> Supplied entries
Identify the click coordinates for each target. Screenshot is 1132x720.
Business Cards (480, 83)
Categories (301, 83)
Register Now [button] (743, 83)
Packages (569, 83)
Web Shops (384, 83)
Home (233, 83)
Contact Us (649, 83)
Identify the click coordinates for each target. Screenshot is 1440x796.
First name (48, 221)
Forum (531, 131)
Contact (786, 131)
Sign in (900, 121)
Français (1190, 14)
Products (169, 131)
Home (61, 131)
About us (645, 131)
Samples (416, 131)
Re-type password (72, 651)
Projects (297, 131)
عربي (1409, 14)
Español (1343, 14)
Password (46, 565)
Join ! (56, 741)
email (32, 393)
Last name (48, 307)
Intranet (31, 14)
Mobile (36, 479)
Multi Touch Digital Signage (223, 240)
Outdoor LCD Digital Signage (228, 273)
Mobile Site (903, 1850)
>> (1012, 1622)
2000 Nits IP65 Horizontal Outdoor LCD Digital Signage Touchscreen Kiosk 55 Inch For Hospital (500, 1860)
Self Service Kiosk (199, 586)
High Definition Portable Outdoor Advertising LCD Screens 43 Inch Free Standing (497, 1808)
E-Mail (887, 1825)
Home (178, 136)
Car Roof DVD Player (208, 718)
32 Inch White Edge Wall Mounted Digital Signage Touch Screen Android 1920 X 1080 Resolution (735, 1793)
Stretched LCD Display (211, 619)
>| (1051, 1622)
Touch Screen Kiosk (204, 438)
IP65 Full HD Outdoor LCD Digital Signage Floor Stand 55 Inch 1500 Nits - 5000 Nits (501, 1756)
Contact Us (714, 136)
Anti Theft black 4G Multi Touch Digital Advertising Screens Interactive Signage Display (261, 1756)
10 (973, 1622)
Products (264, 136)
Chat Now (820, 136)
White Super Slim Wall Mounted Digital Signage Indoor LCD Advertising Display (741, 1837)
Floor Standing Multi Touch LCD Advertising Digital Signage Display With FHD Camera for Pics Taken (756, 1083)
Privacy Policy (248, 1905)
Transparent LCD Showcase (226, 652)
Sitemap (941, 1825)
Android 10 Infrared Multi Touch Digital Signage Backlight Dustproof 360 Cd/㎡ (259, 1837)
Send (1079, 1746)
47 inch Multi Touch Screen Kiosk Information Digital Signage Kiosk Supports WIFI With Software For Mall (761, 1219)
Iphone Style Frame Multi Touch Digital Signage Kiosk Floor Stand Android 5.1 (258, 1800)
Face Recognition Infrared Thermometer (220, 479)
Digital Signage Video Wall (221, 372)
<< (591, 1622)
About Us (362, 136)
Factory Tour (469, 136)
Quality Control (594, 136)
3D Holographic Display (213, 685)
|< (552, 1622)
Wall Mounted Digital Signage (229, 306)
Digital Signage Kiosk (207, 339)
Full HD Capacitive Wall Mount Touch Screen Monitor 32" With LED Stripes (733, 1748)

> What the exercise asks
Return the material verbatim, everything from its first line down to the line containing "Español (1343, 14)", both ends included.

> Response
Identify the click coordinates for each target. Screenshot is 1132x720.
Business Cards (480, 83)
Categories (301, 83)
Register Now [button] (743, 83)
Packages (569, 83)
Web Shops (384, 83)
Home (233, 83)
Contact Us (649, 83)
Identify the click coordinates for each target. Screenshot is 1440x796.
First name (48, 221)
Forum (531, 131)
Contact (786, 131)
Sign in (900, 121)
Français (1190, 14)
Products (169, 131)
Home (61, 131)
About us (645, 131)
Samples (416, 131)
Re-type password (72, 651)
Projects (297, 131)
عربي (1409, 14)
Español (1343, 14)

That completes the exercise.